#### WHAT YOU NEED TO DO
Exactly reproduce the lines from the top of the entries below through the line containing "Given: Open bet settings via coin stack icon", with both ends included.

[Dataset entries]

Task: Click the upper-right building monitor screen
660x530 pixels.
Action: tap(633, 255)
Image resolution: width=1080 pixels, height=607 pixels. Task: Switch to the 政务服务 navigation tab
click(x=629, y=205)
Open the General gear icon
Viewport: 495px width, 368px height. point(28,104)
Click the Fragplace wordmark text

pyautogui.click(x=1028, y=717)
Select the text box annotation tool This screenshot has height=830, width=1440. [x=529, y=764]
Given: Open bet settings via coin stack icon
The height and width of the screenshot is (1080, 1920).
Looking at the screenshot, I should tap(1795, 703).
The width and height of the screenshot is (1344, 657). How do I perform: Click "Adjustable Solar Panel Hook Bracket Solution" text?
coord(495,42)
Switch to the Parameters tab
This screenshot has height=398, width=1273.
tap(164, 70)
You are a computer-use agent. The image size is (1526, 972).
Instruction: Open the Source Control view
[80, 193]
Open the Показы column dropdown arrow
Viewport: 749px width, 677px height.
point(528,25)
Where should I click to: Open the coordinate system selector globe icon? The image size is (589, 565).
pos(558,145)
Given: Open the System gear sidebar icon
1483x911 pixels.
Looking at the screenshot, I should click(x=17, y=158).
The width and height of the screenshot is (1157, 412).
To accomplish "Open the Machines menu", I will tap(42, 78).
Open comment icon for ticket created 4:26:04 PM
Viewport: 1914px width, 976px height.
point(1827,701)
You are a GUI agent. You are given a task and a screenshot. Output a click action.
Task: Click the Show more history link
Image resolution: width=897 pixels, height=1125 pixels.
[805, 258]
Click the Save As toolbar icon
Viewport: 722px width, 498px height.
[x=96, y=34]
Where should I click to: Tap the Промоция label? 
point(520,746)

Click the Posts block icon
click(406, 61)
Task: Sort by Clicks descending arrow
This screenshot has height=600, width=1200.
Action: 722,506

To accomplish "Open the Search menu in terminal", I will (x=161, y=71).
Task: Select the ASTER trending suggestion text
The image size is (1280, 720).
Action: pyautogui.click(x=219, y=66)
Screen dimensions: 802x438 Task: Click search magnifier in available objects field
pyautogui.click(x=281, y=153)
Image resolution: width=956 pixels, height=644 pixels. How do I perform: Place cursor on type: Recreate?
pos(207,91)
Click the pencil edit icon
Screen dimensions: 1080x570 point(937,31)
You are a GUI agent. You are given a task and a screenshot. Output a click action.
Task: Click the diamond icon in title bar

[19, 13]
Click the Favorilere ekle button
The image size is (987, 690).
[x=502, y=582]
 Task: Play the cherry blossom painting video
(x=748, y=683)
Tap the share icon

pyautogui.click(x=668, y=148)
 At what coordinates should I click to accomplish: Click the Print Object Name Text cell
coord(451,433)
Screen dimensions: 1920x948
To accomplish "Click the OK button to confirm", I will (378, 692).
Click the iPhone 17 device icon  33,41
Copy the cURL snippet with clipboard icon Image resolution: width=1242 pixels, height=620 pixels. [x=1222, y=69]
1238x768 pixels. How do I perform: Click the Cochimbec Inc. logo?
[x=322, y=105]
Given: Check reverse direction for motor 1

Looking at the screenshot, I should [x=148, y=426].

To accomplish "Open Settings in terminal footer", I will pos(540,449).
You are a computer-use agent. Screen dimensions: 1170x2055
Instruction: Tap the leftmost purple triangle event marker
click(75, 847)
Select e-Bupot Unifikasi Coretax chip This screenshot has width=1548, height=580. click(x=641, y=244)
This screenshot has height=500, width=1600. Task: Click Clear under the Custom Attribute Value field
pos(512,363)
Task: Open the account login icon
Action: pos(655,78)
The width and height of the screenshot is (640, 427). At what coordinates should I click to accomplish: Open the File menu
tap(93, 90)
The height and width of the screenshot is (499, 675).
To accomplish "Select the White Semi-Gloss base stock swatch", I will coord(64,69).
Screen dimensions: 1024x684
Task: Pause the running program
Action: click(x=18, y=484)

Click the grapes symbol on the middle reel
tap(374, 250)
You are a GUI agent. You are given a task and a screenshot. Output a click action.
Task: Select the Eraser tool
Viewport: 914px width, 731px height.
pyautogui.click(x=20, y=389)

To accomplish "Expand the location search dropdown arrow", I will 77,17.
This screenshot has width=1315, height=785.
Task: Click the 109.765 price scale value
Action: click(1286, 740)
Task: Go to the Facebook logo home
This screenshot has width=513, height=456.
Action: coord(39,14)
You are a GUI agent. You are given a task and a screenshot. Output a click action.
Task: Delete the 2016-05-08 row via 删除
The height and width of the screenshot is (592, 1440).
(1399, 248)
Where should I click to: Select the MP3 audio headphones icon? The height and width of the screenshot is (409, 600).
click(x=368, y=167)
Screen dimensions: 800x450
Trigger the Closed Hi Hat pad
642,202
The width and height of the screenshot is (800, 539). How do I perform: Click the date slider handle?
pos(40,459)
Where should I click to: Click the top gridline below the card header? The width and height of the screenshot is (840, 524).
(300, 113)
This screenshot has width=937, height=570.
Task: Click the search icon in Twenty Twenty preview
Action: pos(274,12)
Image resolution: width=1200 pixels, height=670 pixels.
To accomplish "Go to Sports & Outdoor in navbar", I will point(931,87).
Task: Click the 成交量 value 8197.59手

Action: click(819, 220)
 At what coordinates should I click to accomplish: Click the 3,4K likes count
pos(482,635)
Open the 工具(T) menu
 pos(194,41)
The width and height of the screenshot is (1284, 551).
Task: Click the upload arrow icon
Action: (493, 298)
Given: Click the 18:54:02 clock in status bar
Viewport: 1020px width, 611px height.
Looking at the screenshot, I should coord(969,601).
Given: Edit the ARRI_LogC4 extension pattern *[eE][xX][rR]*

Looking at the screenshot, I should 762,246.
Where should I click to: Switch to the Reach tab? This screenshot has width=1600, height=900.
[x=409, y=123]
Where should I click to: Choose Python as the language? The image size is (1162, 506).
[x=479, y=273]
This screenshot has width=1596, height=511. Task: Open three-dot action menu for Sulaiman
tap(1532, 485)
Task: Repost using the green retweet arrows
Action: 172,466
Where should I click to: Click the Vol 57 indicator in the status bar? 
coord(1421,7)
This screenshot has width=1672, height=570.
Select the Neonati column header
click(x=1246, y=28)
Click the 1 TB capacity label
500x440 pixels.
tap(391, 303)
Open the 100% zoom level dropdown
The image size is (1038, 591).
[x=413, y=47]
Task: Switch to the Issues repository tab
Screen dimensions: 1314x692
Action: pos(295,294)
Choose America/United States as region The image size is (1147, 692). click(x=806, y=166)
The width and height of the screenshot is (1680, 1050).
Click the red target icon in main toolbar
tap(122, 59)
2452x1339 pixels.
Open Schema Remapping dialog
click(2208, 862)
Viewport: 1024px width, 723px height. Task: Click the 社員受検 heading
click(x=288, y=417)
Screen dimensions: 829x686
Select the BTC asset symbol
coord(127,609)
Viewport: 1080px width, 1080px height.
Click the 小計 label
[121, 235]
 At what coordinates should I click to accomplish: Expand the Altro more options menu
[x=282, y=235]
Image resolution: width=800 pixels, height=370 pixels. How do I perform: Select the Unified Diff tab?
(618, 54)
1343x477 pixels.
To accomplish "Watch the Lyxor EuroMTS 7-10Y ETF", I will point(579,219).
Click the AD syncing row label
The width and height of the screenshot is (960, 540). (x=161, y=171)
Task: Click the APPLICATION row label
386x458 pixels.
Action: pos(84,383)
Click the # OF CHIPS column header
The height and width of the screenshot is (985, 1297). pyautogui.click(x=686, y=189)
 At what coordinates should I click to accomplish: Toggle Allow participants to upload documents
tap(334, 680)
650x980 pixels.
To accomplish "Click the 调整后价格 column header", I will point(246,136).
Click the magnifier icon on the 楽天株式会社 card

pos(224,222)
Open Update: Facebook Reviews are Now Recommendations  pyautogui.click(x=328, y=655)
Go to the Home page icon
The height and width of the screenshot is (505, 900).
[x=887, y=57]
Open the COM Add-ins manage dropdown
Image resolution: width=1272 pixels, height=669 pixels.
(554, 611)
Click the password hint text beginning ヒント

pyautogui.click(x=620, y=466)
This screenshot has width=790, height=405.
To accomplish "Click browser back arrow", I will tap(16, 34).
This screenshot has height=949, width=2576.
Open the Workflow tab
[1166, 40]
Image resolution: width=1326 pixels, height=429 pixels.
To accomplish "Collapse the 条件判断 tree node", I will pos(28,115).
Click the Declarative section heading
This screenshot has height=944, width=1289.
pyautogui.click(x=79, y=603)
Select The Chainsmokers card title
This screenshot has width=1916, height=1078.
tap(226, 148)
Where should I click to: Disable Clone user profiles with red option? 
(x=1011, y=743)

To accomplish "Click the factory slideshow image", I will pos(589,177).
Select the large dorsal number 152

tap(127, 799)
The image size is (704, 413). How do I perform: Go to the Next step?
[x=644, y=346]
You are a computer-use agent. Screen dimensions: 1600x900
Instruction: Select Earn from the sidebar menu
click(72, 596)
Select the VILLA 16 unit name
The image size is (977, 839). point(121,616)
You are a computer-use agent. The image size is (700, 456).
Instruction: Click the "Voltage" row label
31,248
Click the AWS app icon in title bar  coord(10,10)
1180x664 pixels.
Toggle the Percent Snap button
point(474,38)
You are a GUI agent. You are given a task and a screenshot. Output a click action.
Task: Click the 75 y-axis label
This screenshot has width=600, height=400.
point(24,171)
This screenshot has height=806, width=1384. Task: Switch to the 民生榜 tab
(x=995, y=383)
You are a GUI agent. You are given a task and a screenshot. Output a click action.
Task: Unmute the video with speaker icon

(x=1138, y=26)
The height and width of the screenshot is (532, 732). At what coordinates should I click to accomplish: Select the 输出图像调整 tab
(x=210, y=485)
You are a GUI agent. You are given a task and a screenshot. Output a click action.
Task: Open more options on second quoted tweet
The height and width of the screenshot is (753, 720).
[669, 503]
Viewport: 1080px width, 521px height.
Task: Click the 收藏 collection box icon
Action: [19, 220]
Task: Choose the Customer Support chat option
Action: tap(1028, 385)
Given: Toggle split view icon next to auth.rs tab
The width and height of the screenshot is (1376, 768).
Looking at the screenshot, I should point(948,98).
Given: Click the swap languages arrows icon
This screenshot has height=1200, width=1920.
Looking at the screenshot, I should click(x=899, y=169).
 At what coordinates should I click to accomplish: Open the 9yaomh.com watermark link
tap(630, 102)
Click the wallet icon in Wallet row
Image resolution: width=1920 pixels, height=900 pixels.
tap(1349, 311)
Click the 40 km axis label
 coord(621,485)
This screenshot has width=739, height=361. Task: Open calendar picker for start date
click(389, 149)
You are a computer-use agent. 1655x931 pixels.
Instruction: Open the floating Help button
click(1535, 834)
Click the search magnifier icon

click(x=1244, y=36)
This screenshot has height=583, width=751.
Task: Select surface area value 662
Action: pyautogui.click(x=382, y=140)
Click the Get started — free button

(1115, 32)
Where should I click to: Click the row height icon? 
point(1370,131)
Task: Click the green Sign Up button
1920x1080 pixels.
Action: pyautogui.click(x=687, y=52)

#### TASK OUTPUT
Task: Click the upper-right building monitor screen
660x530 pixels.
Action: tap(633, 255)
Image resolution: width=1080 pixels, height=607 pixels. Task: Switch to the 政务服务 navigation tab
click(x=629, y=205)
Open the General gear icon
Viewport: 495px width, 368px height. point(28,104)
Click the Fragplace wordmark text

pyautogui.click(x=1028, y=717)
Select the text box annotation tool This screenshot has height=830, width=1440. [x=529, y=764]
Given: Open bet settings via coin stack icon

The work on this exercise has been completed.